Begin EXTRACT PROVIDED

During his time in parliament, Bayampuri petitioned for the erstwhile Republic of Pakistan to rename itself the Islamic Republic of Pakistan. He also believed that no law should be adopted by Pakistan that goes against the Qur'an and Sunnah. In the face of his demand, the Ayub Cabinet was forced to cancel the anti-Islamic clause from an ordinance. Bayampuri also called for the establishment of an Islamic university in East Pakistan. In one part of his political career, Bayampuri briefly left Pakistan for Assam in India due to political oppression. A Pakistani minister later invited him back to the country after a compromise by the King of Saudi Arabia.

==Works==
Mushahid Ahmad has written a number of works in Arabic, Urdu and Bengali:
- al-Fatḥ al-Karīm fī Siyāsah an-Nabī al-Amīn (1948, Arabic and Urdu) (Translated into Bengali by Abu Saeed Muhammad Omar Ali as Islamer Raśṭrīyô O Ôrthônoitik Uttôradhikar)
- al-Laṭāʾif ar-Rabbāniyyah fī al-Āyāt al-Qurʾāniyyah
- īdah al-Matālib Sharh Kāfiyatu Ibn Hajib (first published under his teacher)
- al-Ziyadat al-Imānu wa Nuqsānuh
- Mas’alah Qira’a Khalf al-Imām
- Mas’alah Ru’ya al-Hilāl
- al-Furqān bayna al-Ḥaqq wa al-Bāṭil fī ʿIlm at-Taṣawwuf wa al-Iḥsān
- al-Furqān bayna Awliyāʾ ar-Raḥmān wa Awliyāʾ ash-Shayṭān
- al-Burhān fī Istiḥbāb Samāʿ al-Qurʼān
- Dawa al-Haqq (Refutation of Darul Ulum Karachi’s Fatwa on Qiyam al Layl)
- Śôtter Alo (Bengali, 2 volumes)
- Iẓhār-e-Ḥaqq

==Personal life==
Bayampuri married 10 times and is the father of 11 children.

He completed Hajj three times. He became well known on an extremely broader scale for his scholarship and knowledge on Hadith by Saudi Arabian religious authorities in one of these occasions. During his presence in a Hajj sermon, one of the Imam’s of Makkah and Khatib had made mention of a prophetic narration in which he had erred, it is reported that the Imam had narrated a Hadith from Al-Tabarani whilst mistakenly attributing it to Musnad Ahmad ibn Hanbal, consequently from the crowd, Bayampuri stood up amongst everyone and corrected him. After witnessing this, the Khatib was impressed with the immense knowledge Bayampuri had possessed of the prophetic tradition. After finding out the knowledge Bayampuri possessed in Hadith, the Saudi Arabian Government enabled the King of Saudi Arabia to have the state constitution reviewed by Bayampuri to see where it could be amended. Bayampuri suggested that it be amended at 14 places.

End EXTRACT PROVIDED

* BRIEF 1:
Using the excerpt on Bayampuri, answer each question:
(a) What name did Bayampuri petition Pakistan to adopt?
(b) How many times did Bayampuri marry?
(c) At how many places did Bayampuri suggest amending the Saudi Arabian state constitution?
* BRIEF 2:
Extend the excerpt on Bayampuri from the point where it stops.
The material after this point comes from a separate source.

Begin SOURCE EXCERPT

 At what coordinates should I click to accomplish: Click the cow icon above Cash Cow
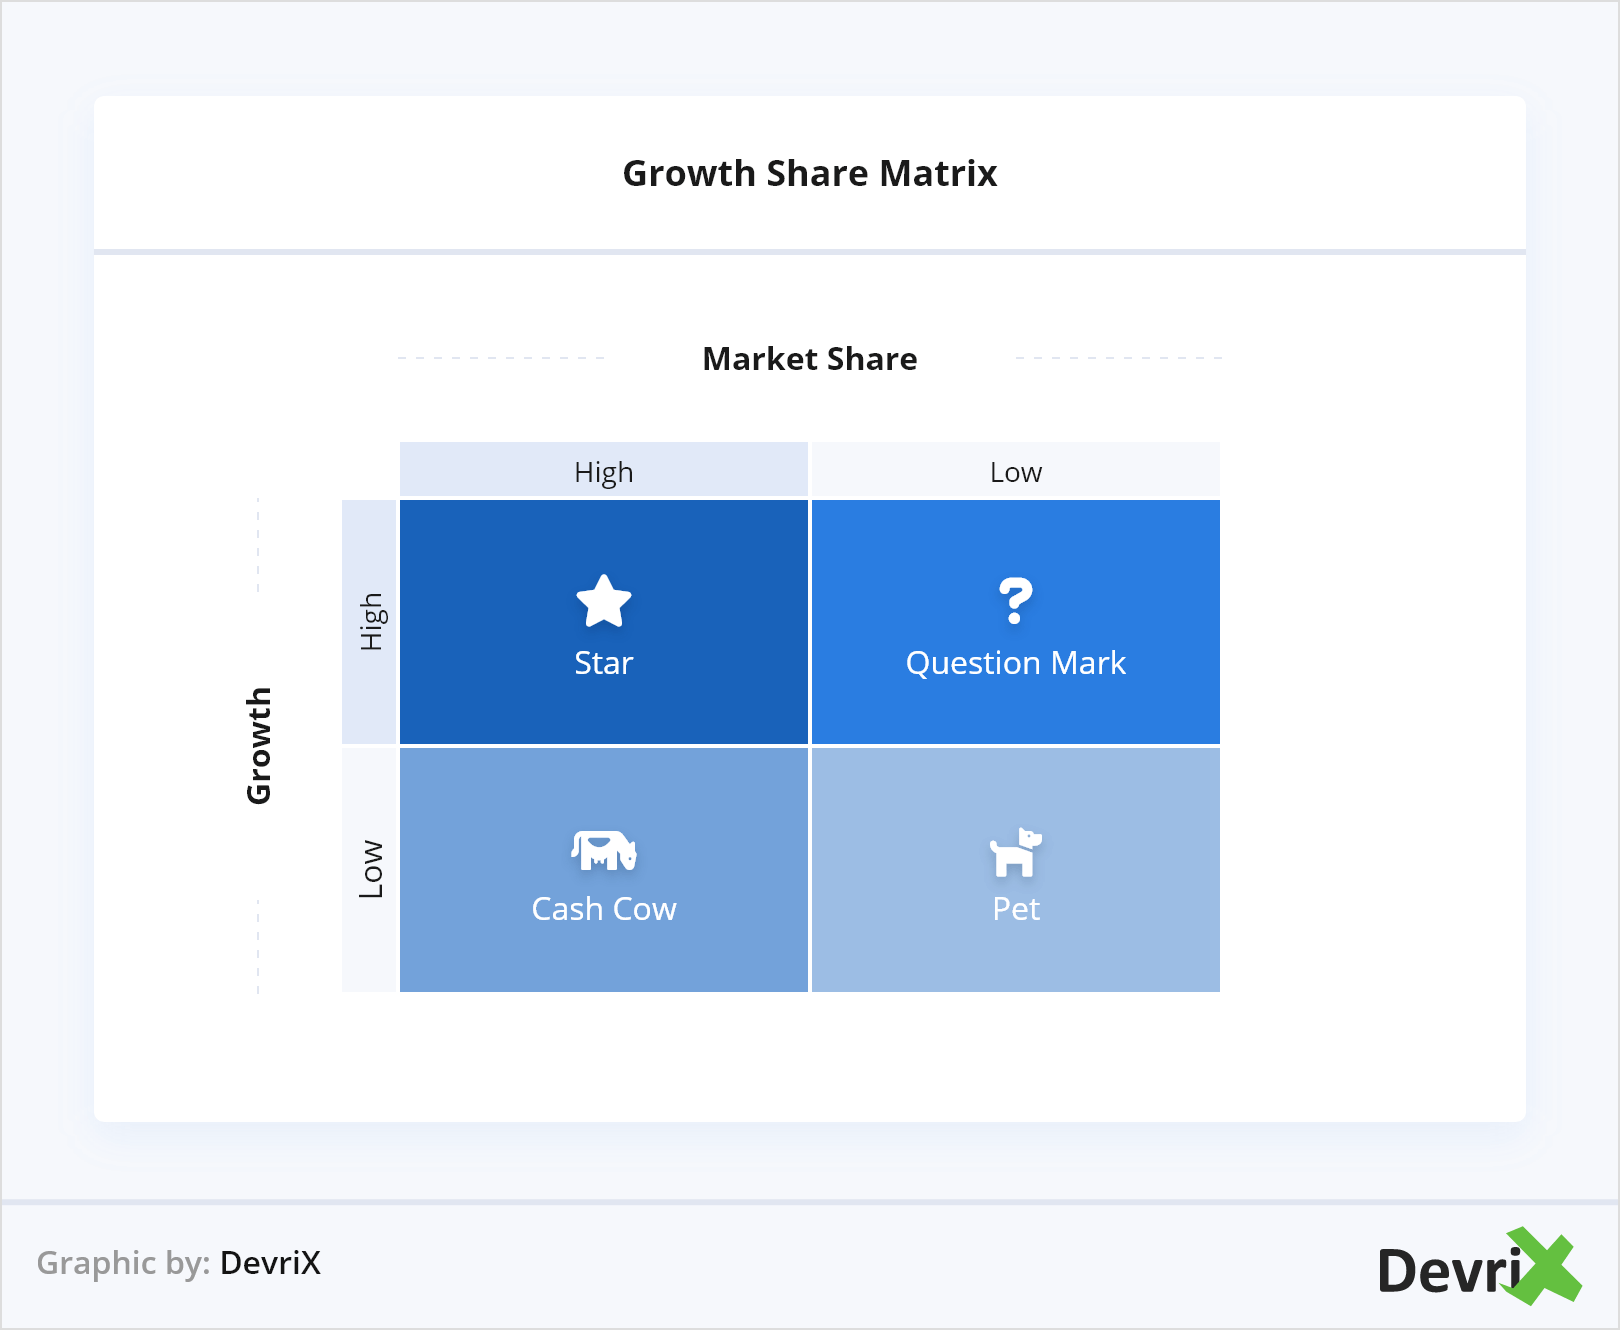click(x=604, y=850)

End SOURCE EXCERPT

* EXERCISE RESPONSE 1:
(a) The Islamic Republic of Pakistan
(b) 10 times
(c) 14 places

* EXERCISE RESPONSE 2:
He was requested by the government of Saudi Arabia to stay in the country and take up teaching positions as his knowledge would be of immense benefit. He was also approached by a group of people from the renowned Azhar University of Egypt for the same request. However, after performing istikhara, he had decided not to take up the offers and that it would be befitting for him to go back to his homeland and carry on teaching there. His relationship with the Saudi Government remained strong as he was supported by them for the oppression he faced in exile from his homeland on one occasion.

==Death and legacy==
Bayampuri died in his village, on the night of Eid al-Adha on 7 February 1971. His janaza was performed by his younger brother Muzzammil Ahmad Bayampuri on Eid day, after the Asr prayer, and he was buried in front of Darul Hadith Kanaighat.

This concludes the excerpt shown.